Ketika saya ditunjuk menjadi seorang editor, awalnya saya takut. Takut gagal, dan merasa diri belum bisa melakukannya. Karena saya masih baru belajar.
Namun, ketika saya menjalaninya, saya merasakan perbedaan. Dari awalnya saya tidak tahu bisa mengetahuinya dengan banyak bertanya kepada pembimbing dan kakak saya serta sambil melihat di pedoman buku yang kakak saya miliki.
Menjadi seorang editor memang sedikit sulit menurut saya, namun tidak sesulit menulis. Jika menulis, kita memikirkan ide-ide apa saja yang harus kita tulis.
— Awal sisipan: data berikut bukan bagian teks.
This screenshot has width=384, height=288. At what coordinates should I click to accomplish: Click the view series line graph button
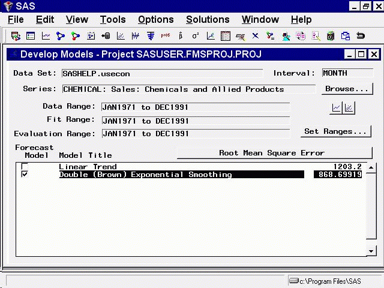click(x=337, y=108)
Jika menjadi seorang editor hanya membaca tulisan yang kita edit dan memperbaikinya sesuai cara mengedit sebuah buku.
Dulu saya berpikir mengedit sangatlah sulit. Apalagi saya, yang lulusan pesantren, yang sangat jarang menyentuh laptop dan komputer. Saya hanya menyentuh laptop ketika pulang ke rumah atau ada tugas dari sekolah.
Namun, ketika saya diberikan amanah menjadi editor oleh pembimbing Rumah Literasi, saya terharu dan senang, karena saya bisa bangkit lagi untuk belajar lebih giat lagi. Ada motivasinya yang sangat menyejukkan hati saya, yang membuat saya lebih giat lagi dalam belajar. “Sukses bukan hanya untuk orang yang pintar, tapi sukses bagi orang yang mau melakukannya”.
Di awal mengedit, saya sedikit bingung, karena tulisan yang saya edit kata-kata banyak yang terulang-ulang dan banyak kosa kata yang tidak padu. Dengan bimbingan kakak senior kami, saya bertanya sekaligus bertanya juga kepada sang penulis. Untuk saya izin mengubahnya dan memperbaikinya.
Lambat laun, dalam beberapa hari ke belakang ini, saya sudah berhasil mengedit beberapa buku. Alhamdulillah ternyata mengedit tidak terlalu sulit seperti yang saya bayangkan dulu. Mengedit sangat mengasyikkan. (Peserta Rumah Literasi FUAD IAIN Pontianak).